## Written task
Quote the rows word for word, from the line with "Task: Click the 4.4 star rating badge" to the line with "point(830,306)", including both of those lines. Don't include the pictures in your answer.

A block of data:
## Begin
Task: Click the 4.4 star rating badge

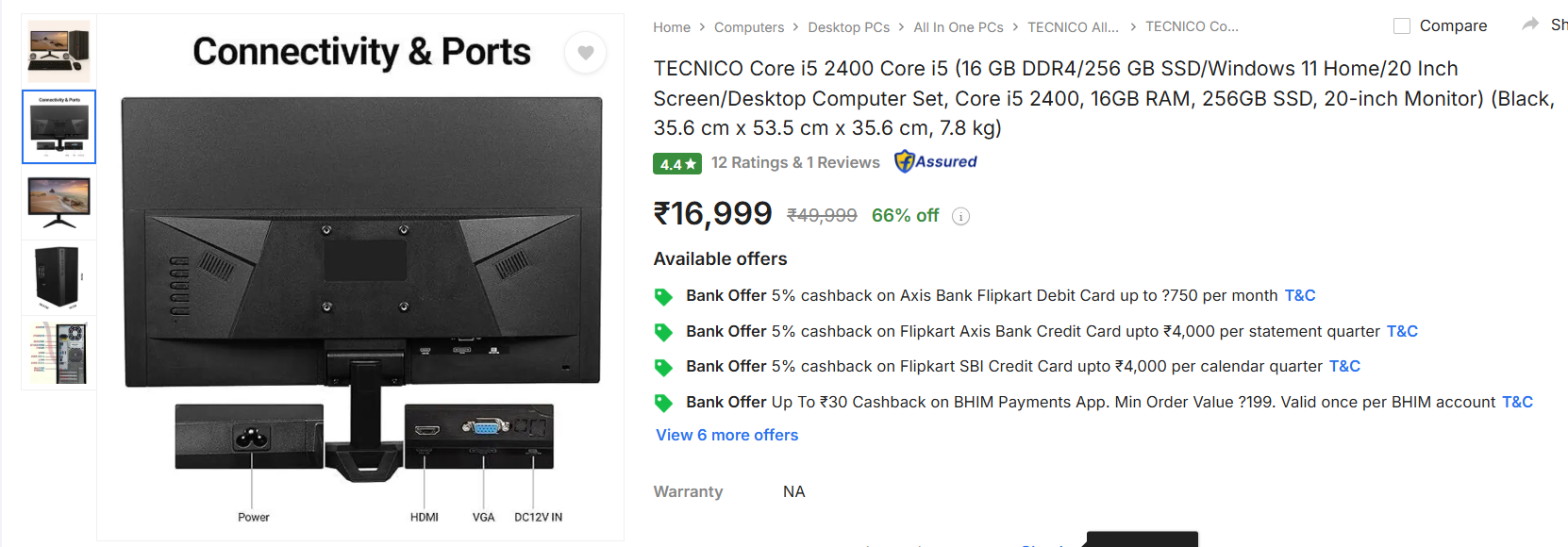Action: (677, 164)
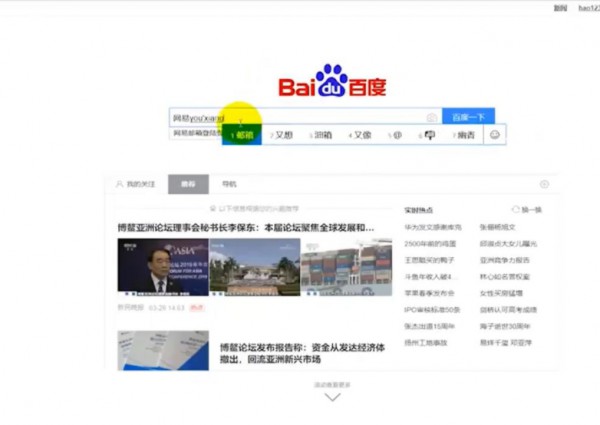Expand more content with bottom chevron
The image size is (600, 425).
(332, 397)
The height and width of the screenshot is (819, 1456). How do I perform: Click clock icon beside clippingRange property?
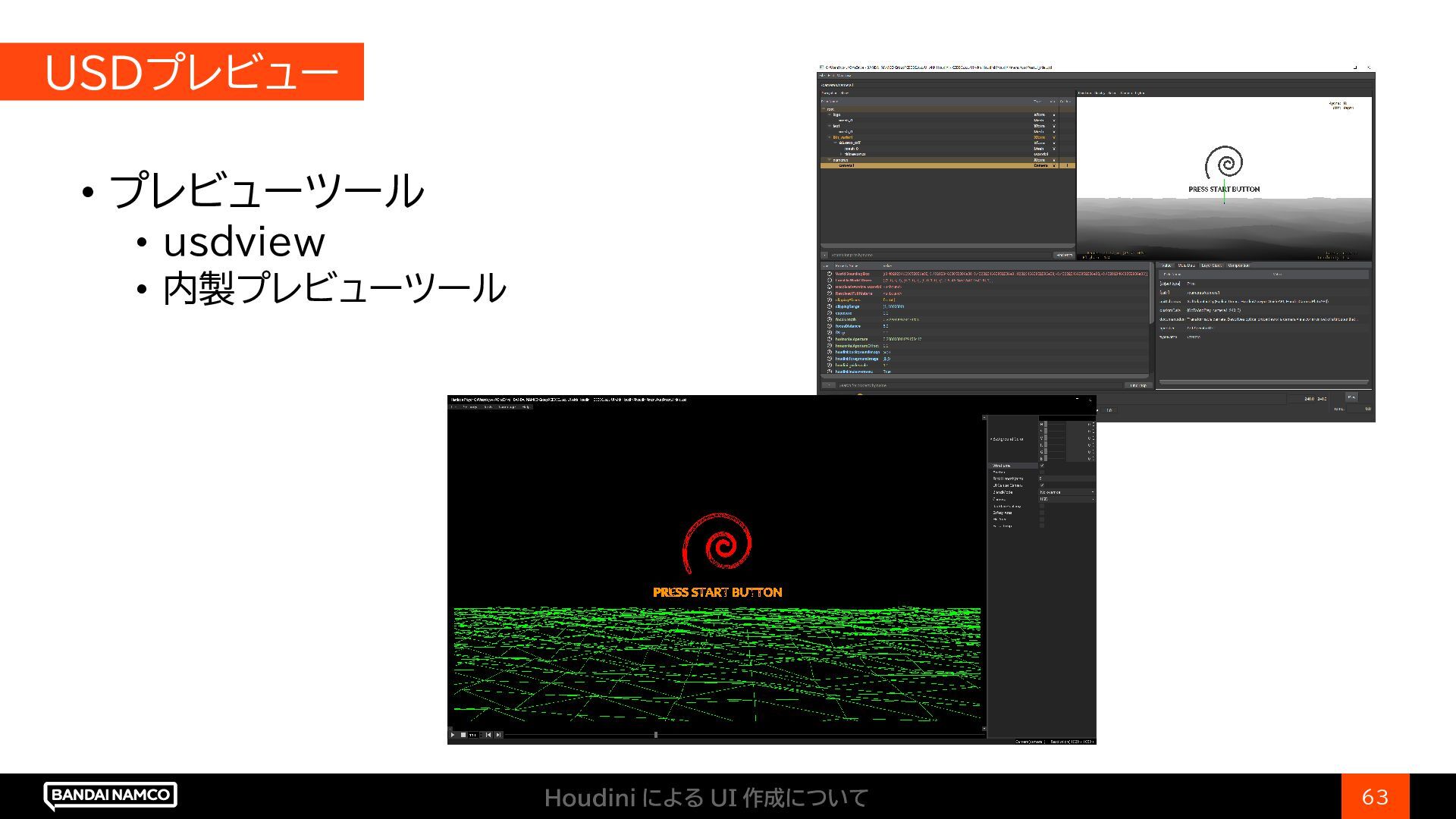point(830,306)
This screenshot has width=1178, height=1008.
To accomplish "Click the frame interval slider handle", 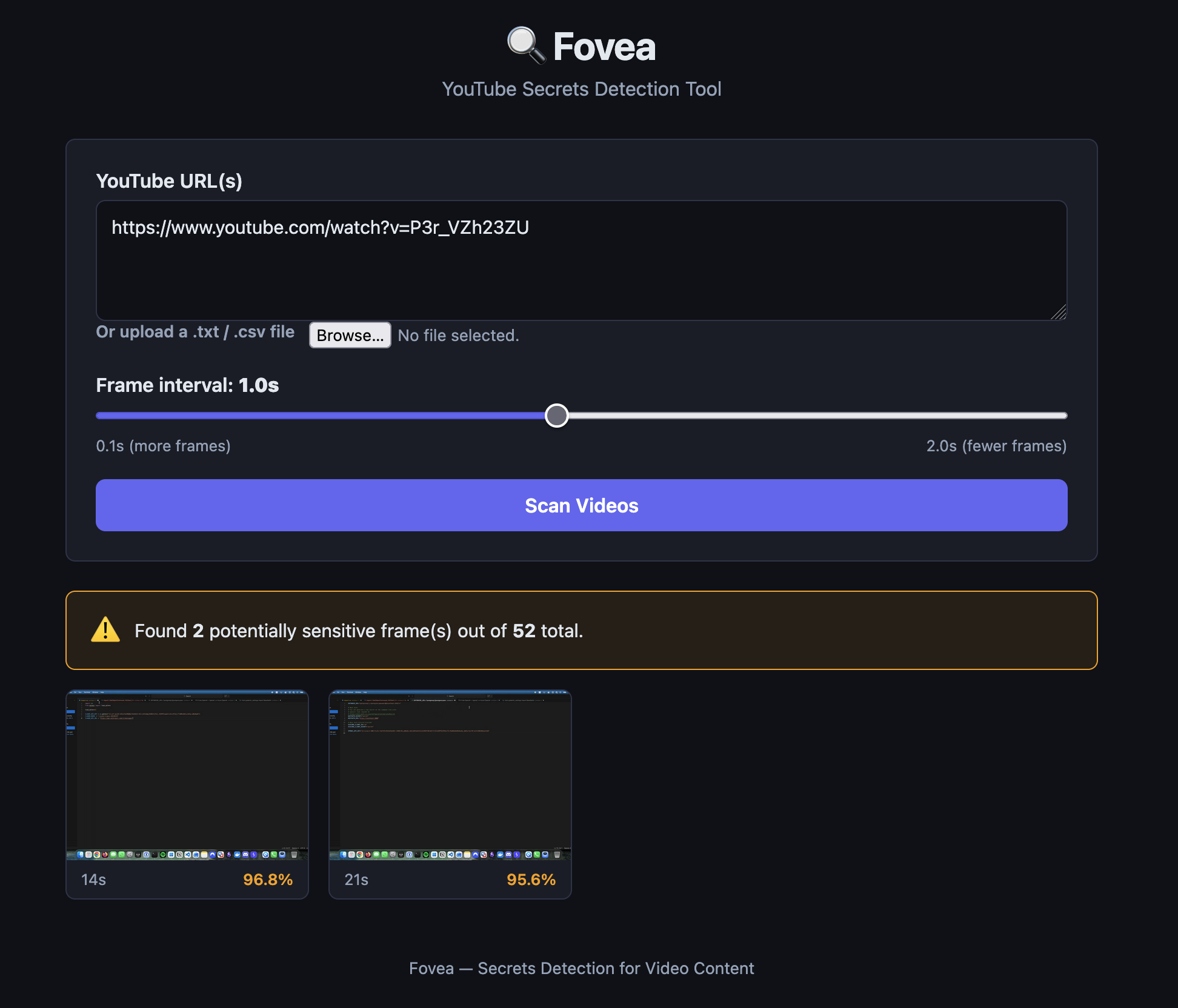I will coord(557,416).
## End
## Begin
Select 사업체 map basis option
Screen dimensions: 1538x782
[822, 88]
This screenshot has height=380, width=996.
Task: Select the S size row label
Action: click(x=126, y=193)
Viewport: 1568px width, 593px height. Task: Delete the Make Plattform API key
## End
## Written solution
Task: Click the 4.4 star rating badge

Action: (677, 164)
Expand more content with bottom chevron
The image size is (600, 425).
(332, 397)
The height and width of the screenshot is (819, 1456). How do I perform: Click clock icon beside clippingRange property?
point(830,306)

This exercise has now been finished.